PortSmash is a new side-channel vulnerability that could be exploited with a timing attack to steal information from other processes running in the same CPU core with SMT/hyper-threading enabled.
A group of researchers from Tampere University of Technology in Finland (Billy Bob Brumley, Cesar Pereida Garcia, Sohaib ul Hassan, and Nicola Tuveri) and the Universidad Tecnologica de la Habana CUJAE in Cuba (Alejandro Cabrera Aldaya) demonstrated that it is possible to steal a private decryption key from an OpenSSL thread running in the same CPU core where the exploit code was in execution.
The experts also published a research paper titled “Port Contention for Fun and Profit.”

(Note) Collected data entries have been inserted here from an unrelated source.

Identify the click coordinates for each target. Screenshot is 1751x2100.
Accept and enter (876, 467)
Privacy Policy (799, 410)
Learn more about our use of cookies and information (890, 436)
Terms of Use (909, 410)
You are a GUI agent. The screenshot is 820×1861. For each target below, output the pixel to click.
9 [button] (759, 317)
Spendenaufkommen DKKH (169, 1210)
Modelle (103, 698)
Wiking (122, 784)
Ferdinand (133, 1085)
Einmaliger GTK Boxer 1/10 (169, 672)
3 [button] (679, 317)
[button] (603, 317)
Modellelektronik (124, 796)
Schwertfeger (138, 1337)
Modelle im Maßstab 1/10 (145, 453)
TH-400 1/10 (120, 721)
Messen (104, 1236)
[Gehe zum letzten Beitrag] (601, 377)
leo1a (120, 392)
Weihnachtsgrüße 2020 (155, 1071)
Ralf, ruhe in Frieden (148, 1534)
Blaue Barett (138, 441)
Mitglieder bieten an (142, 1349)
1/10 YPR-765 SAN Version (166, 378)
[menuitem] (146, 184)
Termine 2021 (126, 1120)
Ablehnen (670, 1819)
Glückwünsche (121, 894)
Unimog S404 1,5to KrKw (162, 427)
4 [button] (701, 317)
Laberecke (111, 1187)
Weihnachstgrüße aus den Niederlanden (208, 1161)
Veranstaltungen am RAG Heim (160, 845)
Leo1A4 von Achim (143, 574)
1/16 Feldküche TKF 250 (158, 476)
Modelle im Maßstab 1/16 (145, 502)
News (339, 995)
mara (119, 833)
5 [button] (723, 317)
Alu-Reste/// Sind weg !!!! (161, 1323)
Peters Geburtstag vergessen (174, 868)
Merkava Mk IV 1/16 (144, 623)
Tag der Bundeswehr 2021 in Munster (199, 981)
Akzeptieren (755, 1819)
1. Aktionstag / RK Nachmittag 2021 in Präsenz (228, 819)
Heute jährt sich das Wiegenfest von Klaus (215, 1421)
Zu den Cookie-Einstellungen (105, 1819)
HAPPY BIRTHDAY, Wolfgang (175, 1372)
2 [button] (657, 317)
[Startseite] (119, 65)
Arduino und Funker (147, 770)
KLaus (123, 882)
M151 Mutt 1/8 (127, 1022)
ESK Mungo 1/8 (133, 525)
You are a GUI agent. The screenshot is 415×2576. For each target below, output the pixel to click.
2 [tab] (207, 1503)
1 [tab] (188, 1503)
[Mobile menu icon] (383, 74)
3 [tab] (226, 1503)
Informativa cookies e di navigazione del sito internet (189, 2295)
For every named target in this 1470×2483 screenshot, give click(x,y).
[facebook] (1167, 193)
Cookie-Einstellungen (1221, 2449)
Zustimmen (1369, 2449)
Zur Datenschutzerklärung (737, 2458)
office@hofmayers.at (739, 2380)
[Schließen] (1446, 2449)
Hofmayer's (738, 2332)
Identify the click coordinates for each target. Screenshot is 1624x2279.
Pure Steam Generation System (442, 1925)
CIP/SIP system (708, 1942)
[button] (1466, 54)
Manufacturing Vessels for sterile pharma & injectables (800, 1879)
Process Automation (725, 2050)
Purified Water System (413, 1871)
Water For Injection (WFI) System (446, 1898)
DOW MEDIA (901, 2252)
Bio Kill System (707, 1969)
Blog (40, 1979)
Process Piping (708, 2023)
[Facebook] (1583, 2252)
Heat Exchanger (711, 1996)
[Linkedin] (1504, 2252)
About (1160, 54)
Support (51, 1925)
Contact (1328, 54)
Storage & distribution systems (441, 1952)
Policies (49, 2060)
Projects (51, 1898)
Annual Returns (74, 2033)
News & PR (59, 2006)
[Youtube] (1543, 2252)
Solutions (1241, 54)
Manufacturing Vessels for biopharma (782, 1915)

“We steal an OpenSSL (<= 1.1.0h) P-384 private key from a TLS server using this new side-channel vector. It is a local attack in the sense that the malicious process must be running on the same physical core as the victim (an OpenSSL-powered TLS server in this case).” reads the security advisory.
SMT/Hyper-threading is a “Simultaneous Multithreading (SMT)” technology that allows code developed to execute multiple threads to be processed in parallel within a single CPU core with a significant increase of the performance.
Experts were able to detect port contention to carry out a timing side channel to exfiltrate a private key from processes running in parallel on the same CPU core.
“These ports are the object of the discussed port contention. Let’s for example suppose port 5 is used by a victim process during a particular crypto operation: while the victim process is not using port 5, the spy process running on the other thread will have undelayed access to repeatedly execute on port 5; as soon as the victim process issues an operation on port 5, the scheduler will delay ops from the spy process to ensure fairness. The spy process can thus measure the delay in the execution of its operations for port 5, and determine when the victim process is using the same port.
This is the signal that can then be processed to ultimately recover a private key.” – Tuveri told BleepingComputer.
The experts successfully tested this flaw against Intel Skylake and KabyLake processors, but they expect it works also on AMD Ryzen processors.
“We verified it on Intel Skylake and Kaby Lake, but just because we did not have access to different machines with SMT,” Tuveri added.
“We expect it to work also on AMD Ryzen, but left this to future work.”